Il percorso è già concretamente iniziato. Nel novembre 2025 è stato sottoscritto il primo contratto per 21 veicoli A2CS Combat, basati sulla piattaforma Lynx KF-41, con un’opzione per ulteriori 30 mezzi. I primi quattro Lynx sono stati consegnati all’Esercito il 27 gennaio scorso al Centro Polifunzionale di Sperimentazione di Montelibretti, segnando ufficialmente l’avvio operativo del programma.
Ora l’attenzione si sposta sulla componente più pesante. Secondo le informazioni provenienti da fonti industriali, la prima tranche dei nuovi MBT avrebbe raggiunto una valutazione di circa 3,4 miliardi di euro, dopo il confronto tra la Difesa e l’industria sui costi della fornitura. Il dato deve tuttavia essere considerato ancora come riferito alla fase di definizione della commessa: non risulta al momento un annuncio ufficiale del Ministero della Difesa relativo alla sottoscrizione definitiva del contratto per tale importo.
Un programma da oltre 23 miliardi
Le dimensioni complessive del progetto sono considerevoli. Il piano di rinnovamento dei mezzi pesanti dell’Esercito viene valutato in oltre 23 miliardi di euro nell’arco di più anni, comprendendo la nuova famiglia di carri armati e 1.050 veicoli A2CS in differenti configurazioni.
Per la componente Main Battle Tank le stime finora circolate indicano circa 270-280 mezzi, destinati a sostituire progressivamente gli Ariete e a riportare la componente corazzata italiana su livelli tecnologici coerenti con gli scenari operativi contemporanei.
Non si tratta, infatti, semplicemente di acquistare un nuovo carro armato. I futuri mezzi dovranno essere inseriti in un sistema di combattimento fortemente digitalizzato, con capacità di condivisione delle informazioni, protezione attiva, integrazione con droni e sensori e possibilità di operare all’interno di uno scenario multidominio.
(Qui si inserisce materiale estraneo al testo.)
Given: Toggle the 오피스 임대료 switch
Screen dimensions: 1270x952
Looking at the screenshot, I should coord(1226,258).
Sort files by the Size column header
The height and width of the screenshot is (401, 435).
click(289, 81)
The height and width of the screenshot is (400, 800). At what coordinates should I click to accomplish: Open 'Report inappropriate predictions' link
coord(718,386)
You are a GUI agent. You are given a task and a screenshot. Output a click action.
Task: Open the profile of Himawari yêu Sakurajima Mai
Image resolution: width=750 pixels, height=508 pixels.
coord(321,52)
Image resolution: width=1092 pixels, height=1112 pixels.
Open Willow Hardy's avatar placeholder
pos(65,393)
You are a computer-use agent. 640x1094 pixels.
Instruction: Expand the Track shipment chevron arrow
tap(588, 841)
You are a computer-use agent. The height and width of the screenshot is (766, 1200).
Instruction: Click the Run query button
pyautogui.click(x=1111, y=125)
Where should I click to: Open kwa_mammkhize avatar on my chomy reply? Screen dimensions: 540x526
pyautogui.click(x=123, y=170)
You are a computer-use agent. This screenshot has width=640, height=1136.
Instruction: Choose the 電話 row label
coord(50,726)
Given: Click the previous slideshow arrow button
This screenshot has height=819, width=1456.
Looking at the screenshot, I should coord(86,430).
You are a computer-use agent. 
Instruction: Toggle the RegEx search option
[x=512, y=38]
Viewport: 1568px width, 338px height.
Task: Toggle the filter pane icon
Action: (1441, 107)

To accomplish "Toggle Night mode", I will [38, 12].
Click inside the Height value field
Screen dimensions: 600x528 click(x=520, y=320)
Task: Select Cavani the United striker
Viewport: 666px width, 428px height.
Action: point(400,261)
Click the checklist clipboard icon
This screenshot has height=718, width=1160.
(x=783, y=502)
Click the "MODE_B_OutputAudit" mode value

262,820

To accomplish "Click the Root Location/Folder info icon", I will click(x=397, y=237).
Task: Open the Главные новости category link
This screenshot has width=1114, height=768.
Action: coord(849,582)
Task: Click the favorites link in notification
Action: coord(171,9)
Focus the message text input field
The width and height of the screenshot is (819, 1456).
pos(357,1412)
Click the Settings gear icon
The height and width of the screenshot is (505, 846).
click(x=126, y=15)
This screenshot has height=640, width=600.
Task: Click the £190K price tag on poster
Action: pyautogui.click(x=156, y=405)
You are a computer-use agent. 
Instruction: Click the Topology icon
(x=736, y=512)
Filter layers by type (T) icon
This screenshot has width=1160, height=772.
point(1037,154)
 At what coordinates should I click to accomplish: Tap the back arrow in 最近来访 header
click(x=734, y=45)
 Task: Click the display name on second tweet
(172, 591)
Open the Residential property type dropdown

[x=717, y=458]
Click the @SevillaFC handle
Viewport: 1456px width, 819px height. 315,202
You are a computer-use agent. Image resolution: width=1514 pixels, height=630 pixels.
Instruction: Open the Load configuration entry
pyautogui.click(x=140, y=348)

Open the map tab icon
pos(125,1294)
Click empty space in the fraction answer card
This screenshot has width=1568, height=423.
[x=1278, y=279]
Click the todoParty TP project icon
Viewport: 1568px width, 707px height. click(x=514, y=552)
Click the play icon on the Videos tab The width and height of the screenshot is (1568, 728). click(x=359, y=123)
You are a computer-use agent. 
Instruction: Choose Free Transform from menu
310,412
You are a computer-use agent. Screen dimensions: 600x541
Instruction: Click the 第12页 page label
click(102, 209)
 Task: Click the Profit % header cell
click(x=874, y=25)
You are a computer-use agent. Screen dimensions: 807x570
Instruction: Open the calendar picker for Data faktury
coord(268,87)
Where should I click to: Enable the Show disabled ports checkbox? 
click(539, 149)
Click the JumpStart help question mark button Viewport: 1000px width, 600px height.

L’asse industriale tra Italia e Germania
La rilevanza del programma è anche industriale. La joint venture LRMV, con sede legale a Roma e quartier generale operativo a La Spezia, punta a fare della cooperazione tra Leonardo e Rheinmetall uno dei principali poli europei nel settore dei sistemi terrestri.
La nuova piattaforma MBT nasce dall’esperienza tecnologica sviluppata da Rheinmetall con il Panther KF51, ma il progetto destinato all’Esercito Italiano dovrà integrare una significativa componente tecnologica nazionale, con Leonardo protagonista nei sistemi elettronici, nell’architettura digitale e nei sistemi d’arma.
È proprio questo uno degli aspetti strategicamente più rilevanti dell’intera operazione: l’investimento italiano non riguarda soltanto l’acquisizione di nuovi mezzi, ma la costruzione di capacità industriali e tecnologiche che potranno essere utilizzate anche sui mercati internazionali.
La stessa alleanza Leonardo-Rheinmetall guarda infatti oltre il fabbisogno nazionale. Il riarmo europeo e la necessità di sostituire flotte concepite durante la Guerra fredda stanno aprendo un mercato particolarmente ampio per i sistemi terrestri di nuova generazione.
Una trasformazione profonda per l’Esercito
Per l’Esercito Italiano il programma segna soprattutto un cambio di passo. Dopo decenni nei quali le missioni internazionali hanno privilegiato mezzi e configurazioni adatti alle operazioni di stabilizzazione, il ritorno della guerra ad alta intensità sul continente europeo ha riportato al centro la componente corazzata e meccanizzata.
Lo stesso Capo di Stato Maggiore dell’Esercito, generale Carmine Masiello, in occasione della consegna dei primi Lynx aveva sottolineato come i nuovi mezzi siano destinati a modificare profondamente il modo di combattere della Forza Armata.
La possibile prima commessa da 3,4 miliardi rappresenta quindi soltanto l’inizio di un percorso destinato a svilupparsi per molti anni. Un programma nel quale esigenze operative, sostenibilità finanziaria e ritorno industriale nazionale dovranno procedere insieme e sul quale, considerate le cifre in gioco, il confronto sui costi e sulle caratteristiche definitive dei nuovi mezzi resterà inevitabilmente centrale.